ArenaNet: Have subs MMOs been ridden to death?
"For all we know there is a type of game out there that will continue to benefit from a subscription model, I've just not heard of it yet"
ArenaNet's Chris Lye was warned MMO developers away from using subscriptions, suggesting that the model has been, "ridden to death."
In an interview with Polygon, global brand manager Lye claimed that some form of free-to-play model is preferable for the majority of MMOs.
"Any developer who wants to be successful in today's market needs to take a really hard look and say 'Do we really want to use a subscription, is that the best thing for this game?' In many cases I don't think it is," he said.
"For all we know there is a type of game out there that will continue to benefit from a subscription model, I've just not heard of it yet."

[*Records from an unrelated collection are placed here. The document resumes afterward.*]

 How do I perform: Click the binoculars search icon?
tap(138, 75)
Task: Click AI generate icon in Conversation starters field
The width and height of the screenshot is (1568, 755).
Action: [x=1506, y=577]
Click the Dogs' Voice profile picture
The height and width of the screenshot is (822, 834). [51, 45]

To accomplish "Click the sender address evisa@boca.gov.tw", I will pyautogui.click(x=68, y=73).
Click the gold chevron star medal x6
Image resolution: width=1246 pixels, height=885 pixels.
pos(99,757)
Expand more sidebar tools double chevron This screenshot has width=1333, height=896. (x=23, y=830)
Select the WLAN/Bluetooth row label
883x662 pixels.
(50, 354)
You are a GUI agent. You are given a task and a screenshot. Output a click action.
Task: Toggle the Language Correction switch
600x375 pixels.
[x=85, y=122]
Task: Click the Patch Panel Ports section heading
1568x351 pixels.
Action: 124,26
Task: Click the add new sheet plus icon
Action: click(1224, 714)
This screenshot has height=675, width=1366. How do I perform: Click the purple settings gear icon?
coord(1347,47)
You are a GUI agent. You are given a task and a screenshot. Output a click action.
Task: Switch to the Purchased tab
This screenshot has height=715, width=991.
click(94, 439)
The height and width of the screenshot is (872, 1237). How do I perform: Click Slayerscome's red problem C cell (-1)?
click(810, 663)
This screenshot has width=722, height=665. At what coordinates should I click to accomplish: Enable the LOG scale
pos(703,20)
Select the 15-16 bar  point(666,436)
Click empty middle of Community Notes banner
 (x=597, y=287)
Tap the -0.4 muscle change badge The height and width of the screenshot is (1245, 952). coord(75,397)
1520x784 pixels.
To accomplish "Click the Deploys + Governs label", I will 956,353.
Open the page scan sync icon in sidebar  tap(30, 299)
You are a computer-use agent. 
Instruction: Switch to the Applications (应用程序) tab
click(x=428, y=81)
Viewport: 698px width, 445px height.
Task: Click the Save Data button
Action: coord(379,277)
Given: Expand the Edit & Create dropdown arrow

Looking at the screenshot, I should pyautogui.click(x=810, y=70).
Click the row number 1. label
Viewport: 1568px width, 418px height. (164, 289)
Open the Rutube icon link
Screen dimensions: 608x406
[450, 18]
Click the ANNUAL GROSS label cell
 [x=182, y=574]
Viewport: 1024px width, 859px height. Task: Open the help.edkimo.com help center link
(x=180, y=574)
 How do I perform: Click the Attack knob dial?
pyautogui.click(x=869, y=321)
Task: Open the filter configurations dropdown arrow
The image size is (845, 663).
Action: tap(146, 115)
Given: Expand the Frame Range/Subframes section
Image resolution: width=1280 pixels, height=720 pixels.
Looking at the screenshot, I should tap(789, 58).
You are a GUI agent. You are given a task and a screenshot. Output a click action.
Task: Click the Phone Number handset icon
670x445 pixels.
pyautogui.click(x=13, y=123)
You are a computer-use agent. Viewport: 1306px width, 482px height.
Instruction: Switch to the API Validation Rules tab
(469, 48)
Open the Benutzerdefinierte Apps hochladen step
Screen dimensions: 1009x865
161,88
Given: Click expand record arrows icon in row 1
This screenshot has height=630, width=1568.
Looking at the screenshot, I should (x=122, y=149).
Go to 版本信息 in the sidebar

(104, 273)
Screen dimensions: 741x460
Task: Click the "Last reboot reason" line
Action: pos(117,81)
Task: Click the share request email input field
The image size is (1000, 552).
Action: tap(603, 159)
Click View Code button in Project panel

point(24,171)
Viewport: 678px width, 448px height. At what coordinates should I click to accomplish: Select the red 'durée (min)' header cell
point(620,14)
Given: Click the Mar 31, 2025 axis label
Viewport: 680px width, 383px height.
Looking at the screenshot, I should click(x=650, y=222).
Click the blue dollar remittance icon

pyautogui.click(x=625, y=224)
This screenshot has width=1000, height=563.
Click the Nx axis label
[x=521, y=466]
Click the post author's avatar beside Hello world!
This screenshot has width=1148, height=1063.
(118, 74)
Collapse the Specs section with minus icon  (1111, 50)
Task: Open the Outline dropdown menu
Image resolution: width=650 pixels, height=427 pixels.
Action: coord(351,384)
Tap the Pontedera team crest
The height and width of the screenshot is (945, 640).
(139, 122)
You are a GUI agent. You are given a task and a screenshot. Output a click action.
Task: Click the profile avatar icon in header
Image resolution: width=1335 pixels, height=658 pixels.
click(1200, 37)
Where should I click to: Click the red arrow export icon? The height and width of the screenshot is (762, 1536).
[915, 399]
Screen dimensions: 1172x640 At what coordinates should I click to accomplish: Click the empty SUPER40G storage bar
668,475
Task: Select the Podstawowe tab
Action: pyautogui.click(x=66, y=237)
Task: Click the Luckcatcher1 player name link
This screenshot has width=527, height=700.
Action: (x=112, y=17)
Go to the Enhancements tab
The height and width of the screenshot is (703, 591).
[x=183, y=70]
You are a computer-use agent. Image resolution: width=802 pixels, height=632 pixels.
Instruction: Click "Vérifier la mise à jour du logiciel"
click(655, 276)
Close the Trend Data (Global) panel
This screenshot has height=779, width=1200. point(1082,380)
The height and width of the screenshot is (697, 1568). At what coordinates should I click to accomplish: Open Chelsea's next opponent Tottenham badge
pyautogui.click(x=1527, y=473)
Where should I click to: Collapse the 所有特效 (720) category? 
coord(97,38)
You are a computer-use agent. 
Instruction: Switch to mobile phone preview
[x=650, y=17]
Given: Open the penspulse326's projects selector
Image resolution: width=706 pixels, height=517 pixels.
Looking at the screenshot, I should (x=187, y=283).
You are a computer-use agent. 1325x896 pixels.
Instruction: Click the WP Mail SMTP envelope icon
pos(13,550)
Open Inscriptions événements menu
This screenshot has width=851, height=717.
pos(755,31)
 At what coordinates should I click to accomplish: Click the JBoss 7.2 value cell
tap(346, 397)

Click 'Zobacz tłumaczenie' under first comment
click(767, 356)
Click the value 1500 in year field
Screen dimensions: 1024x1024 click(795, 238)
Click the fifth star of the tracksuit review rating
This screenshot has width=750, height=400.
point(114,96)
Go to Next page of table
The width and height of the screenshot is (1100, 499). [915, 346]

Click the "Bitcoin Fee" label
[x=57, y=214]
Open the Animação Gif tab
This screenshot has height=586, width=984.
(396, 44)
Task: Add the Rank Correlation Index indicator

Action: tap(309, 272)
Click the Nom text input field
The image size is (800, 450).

"I think that any developer who is looking to do an online game and wants to retain a long tail of an online community that they're going to continue to work with has to seriously consider is subscription the best model or has that really been ridden to death?"
The forthcoming Guild Wars 2 is using the same model as its predecessor, where players purchase a retail copy that gives them full and permanent access to the game. This up-front fee is then supplemented by micro-transactions.
However, Lye says he can "understand the psychology" of developers who have chosen the subscription model in recent years, even when the market seemed to have transitioned to free-to-play.
"Taking on the development of an MMO period is risky enough. So people go 'Well, we're putting all the risk into the development of this game, let's not double-down on our risk and also try to do a whole new business model.'"
Earlier this week, Bioware's Star Wars: The Old Republic - regarded by many as a test-case for the viability of the subscription model - effectively announced its transition to the free-to-play model by opening up the vast majority of game content below level 50. The decision was taken in response to its subscriber-base falling below 1 million users.